Skip to content

Fetch Header-Value Data

Extract key-value pairs from web pages where data is displayed in a header-value format, such as definition lists or labeled data sections.

Overview

The Fetch Header-Value Data field type allows you to extract data that is structured as key-value pairs on a web page.
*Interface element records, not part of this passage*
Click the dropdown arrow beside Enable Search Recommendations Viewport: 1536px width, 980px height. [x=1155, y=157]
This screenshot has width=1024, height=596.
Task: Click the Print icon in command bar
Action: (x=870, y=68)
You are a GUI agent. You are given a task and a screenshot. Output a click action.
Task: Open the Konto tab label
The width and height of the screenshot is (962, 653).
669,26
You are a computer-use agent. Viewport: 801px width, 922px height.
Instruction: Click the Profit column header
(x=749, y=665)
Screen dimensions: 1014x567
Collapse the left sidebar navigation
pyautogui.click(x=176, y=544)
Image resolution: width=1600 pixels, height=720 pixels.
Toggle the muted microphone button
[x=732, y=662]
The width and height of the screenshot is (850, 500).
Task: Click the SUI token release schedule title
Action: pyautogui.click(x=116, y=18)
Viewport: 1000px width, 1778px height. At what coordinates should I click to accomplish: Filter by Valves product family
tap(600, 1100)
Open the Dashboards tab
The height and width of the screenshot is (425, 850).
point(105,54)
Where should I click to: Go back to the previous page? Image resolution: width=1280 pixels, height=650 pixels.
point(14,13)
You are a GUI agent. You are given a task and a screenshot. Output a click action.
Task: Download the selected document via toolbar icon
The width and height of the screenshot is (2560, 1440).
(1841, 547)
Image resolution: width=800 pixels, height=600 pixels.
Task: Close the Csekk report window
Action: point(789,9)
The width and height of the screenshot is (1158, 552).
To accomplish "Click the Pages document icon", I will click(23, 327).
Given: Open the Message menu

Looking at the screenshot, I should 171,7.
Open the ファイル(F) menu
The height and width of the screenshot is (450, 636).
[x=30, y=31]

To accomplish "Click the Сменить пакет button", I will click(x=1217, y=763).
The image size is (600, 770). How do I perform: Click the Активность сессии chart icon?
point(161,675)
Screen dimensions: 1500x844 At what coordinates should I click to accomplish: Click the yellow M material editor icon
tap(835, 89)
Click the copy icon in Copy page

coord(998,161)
This is commonly used for extracting information from product details, user profiles, specifications, or any content where labels (headers) are paired with corresponding values.

Configuration Options

OptionDescriptionRequired
Selector TypeType of selector (CSS or XPath)Yes
Selector QuerySelector for the parent container holding all key-value pairsYes
If Header name is present then turn on the optionEnable when header/label elements exist in the structureNo
Query of HeadersSelector for the header/label elements (when header option is enabled)Conditional
Query of ValuesSelector for the value elementsYes
Wait until element is found in the pageWait for elements to appear before scrapingNo

Header Detection

When "If Header name is present then turn on the option" is enabled, you must provide both:

  • Query of Headers: Selector to find the header/label elements
  • Query of Values: Selector to find the corresponding value elements

When disabled, only the "Query of Values" field is required, and the extension will extract values without headers.


How It Works

The extension identifies pairs of header (label) and value elements within a container, then extracts them as key-value pairs.

Common HTML Patterns:

Pattern 1: Definition List (<dl>)

html
<dl class="product-specs">
  <dt>Brand</dt>
  <dd>TechCo</dd>
  
  <dt>Model</dt>
  <dd>XM-2000</dd>
  
  <dt>Warranty</dt>
  <dd>2 Years</dd>
</dl>

Configuration:

  • Selector Query: .product-specs
  • If Header name is present: ✅ Enabled
  • Query of Headers: dt
  • Query of Values: dd

Excel Output:

BrandModelWarranty
TechCoXM-20002 Years

Pattern 2: Div with Labels and Values

html
<div class="user-info">
  <div class="info-row">
    <span class="label">Name:</span>
    <span class="value">John Doe</span>
  </div>
  <div class="info-row">
    <span class="label">Email:</span>
    <span class="value">[email protected]</span>
  </div>
  <div class="info-row">
    <span class="label">Phone:</span>
    <span class="value">555-0123</span>
  </div>
</div>

Configuration:

  • Selector Query: .user-info
  • If Header name is present: ✅ Enabled
  • Query of Headers: .label
  • Query of Values: .value

Excel Output:

NameEmailPhone
John Doe[email protected]555-0123

Pattern 3: List Items with Strong Tags

html
<ul class="details">
  <li><strong>Color:</strong> Blue</li>
  <li><strong>Size:</strong> Large</li>
  <li><strong>Material:</strong> Cotton</li>
</ul>

Configuration:

  • Selector Query: .details
  • If Header name is present: ✅ Enabled
  • Query of Headers: strong
  • Query of Values: li (with text extraction logic)

Excel Output:

ColorSizeMaterial
BlueLargeCotton

Usage Examples

Example 1: Product Specifications with Headers

Field Type: Fetch Header-Value Data
Selector Type: CSS Selector
Selector Query: .product-specifications
If Header name is present then turn on the option: ✅ Enabled
Query of Headers: dt
Query of Values: dd

HTML:

html
<dl class="product-specifications">
  <dt>Processor</dt>
  <dd>Intel Core i7</dd>
  <dt>RAM</dt>
  <dd>16GB DDR4</dd>
  <dt>Storage</dt>
  <dd>512GB SSD</dd>
</dl>

Result: Creates Excel columns Processor, RAM, and Storage with their corresponding values.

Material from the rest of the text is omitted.